### Task details
Every record below, from first to last: print it exactly as shown.

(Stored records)
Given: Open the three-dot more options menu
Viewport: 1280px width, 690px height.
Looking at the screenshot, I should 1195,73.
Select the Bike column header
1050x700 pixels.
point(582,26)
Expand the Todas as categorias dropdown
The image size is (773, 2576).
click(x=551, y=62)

### Result of this task
Given: Open the three-dot more options menu
Viewport: 1280px width, 690px height.
Looking at the screenshot, I should 1195,73.
Select the Bike column header
1050x700 pixels.
point(582,26)
Expand the Todas as categorias dropdown
The image size is (773, 2576).
click(x=551, y=62)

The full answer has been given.